WORK REQUEST:
Look below for the line that has "Task: Select the Сливен city marker". Set down the lines from there through the line that has "Given: Switch to the Speed Dial tab", exactly as written.

*** SOURCE MATERIAL ***

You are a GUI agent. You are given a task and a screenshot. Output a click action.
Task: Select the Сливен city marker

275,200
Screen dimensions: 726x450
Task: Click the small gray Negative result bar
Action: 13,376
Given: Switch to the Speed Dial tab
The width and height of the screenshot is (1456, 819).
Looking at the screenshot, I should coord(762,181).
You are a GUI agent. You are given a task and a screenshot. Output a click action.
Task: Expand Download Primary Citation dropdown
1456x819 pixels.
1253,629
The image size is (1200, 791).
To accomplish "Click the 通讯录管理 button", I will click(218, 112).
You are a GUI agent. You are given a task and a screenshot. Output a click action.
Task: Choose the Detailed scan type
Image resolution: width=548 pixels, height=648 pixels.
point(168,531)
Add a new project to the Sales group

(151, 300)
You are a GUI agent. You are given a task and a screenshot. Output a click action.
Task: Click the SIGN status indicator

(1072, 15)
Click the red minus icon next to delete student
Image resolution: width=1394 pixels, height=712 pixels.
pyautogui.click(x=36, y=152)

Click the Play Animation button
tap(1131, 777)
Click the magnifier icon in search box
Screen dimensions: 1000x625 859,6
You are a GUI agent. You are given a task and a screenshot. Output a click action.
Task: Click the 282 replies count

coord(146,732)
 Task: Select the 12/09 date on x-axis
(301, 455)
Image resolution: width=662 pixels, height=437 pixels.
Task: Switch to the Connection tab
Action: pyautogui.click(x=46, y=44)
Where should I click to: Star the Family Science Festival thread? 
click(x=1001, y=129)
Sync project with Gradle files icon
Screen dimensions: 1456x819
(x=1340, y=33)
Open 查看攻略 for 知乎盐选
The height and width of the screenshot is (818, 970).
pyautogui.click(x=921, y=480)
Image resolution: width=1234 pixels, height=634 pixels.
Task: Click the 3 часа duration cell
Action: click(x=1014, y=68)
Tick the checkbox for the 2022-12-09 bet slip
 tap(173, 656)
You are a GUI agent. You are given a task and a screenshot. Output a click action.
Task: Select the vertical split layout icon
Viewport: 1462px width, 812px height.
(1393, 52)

***

EXPECTED ANSWER:
Task: Select the Сливен city marker

275,200
Screen dimensions: 726x450
Task: Click the small gray Negative result bar
Action: 13,376
Given: Switch to the Speed Dial tab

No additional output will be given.